A decision-tree learning algorithm builds a hypothesis or decision rule in DNF (Disjunctive Normal Form) represented as a tree graph. Each node of the tree is a test for a feature value (e.g., is feature f = value v?). Each path from the root of the tree to a leaf node is a rule made by the conjunction of all feature values found along the path. The leaf node specifies the class assigned to an example.

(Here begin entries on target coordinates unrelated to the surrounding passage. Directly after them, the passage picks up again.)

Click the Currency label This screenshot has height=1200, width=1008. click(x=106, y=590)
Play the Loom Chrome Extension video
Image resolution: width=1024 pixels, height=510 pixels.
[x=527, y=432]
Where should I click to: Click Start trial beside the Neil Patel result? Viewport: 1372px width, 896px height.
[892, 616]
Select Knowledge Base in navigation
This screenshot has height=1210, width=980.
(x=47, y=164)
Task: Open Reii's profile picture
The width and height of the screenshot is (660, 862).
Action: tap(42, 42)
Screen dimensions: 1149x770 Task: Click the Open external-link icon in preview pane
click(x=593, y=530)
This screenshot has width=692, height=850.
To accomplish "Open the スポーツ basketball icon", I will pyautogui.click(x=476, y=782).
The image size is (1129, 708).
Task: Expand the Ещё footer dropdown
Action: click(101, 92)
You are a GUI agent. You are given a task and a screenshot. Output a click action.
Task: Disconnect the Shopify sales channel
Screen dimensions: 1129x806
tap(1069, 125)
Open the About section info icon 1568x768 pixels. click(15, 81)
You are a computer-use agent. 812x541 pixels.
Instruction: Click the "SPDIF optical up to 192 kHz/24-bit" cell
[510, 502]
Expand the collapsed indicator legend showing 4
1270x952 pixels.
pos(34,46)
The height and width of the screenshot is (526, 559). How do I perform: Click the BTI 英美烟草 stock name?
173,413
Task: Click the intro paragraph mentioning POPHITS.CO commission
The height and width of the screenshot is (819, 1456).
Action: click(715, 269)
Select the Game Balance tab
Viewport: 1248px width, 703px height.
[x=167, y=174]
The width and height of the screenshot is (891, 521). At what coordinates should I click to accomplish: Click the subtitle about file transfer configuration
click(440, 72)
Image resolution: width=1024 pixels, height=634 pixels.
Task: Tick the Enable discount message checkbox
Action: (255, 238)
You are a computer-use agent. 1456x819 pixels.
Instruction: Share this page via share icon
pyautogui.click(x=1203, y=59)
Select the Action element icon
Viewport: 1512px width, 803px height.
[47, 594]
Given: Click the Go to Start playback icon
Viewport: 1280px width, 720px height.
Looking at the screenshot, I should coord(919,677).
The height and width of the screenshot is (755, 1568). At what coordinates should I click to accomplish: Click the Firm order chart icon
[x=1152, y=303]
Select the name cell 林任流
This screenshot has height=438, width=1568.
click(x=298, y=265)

Training examples are represented as pairs (x,c), where x is a feature vector and c is the class assigned to x. Features can be nominal or numeric (numeric features are discretized previous to the learning phase). Decision-tree algorithms are popular due to their relative speed and for enabling interpretation of the hypothesis, which may give insight into how features correlate with respect to the target concept.

Implementation

A decision tree is built by recursively partitioning the training set until examples on each partition belong to the same class. At each node the algorithm selects the best feature to divide the training set into regions that are class uniform. The algorithm is then applied recursively on each region (for details see "C4.5: Programs for Machine Learning" by J. R. Quinlan, Morgan Kaufmann, 1993).

Training Phase

A decision-tree algorithm operates in two phases. In the training or learning phase the algorithm recursively builds the decision tree in search for regions of example that are class uniform. The learning phase can only work in batch mode (some incremental versions of decision trees do exist).

Testing Phase

In the testing phase, each example is run through the decision tree by following the path that makes the test at each node true. The example is then assigned the class of the last (leaf) node. Statistics such as percentCorrect are maintained.

Run Phase

When the tree is in Run mode, a pattern is run through the decision tree by following the path that makes the test at each node true. The example is then assigned the class of the last (leaf) node.

Properties for Inspection

The following inspectable properties are available:

correctPredClass
The number of correctly predicted classes in the test phase.
currentExample
The features of the current example processed by the decision tree.
decisionTree
A representation of the tree that shows the test and conclusions at each node.
incorrectPredClass
The number of incorrectly predicted classes in the test phase.
netMode
The decision tree mode - train, test, or run.
percentCorrect
The number of correctly predicted classes expressed as a percent of total classes predicted in the test phase.
predictClass
The value of the class calculated by the decision tree.
predictClassIndex
The index of the class calculated by the decision tree.
totalPredClass
The total number of examples processed by the decision tree.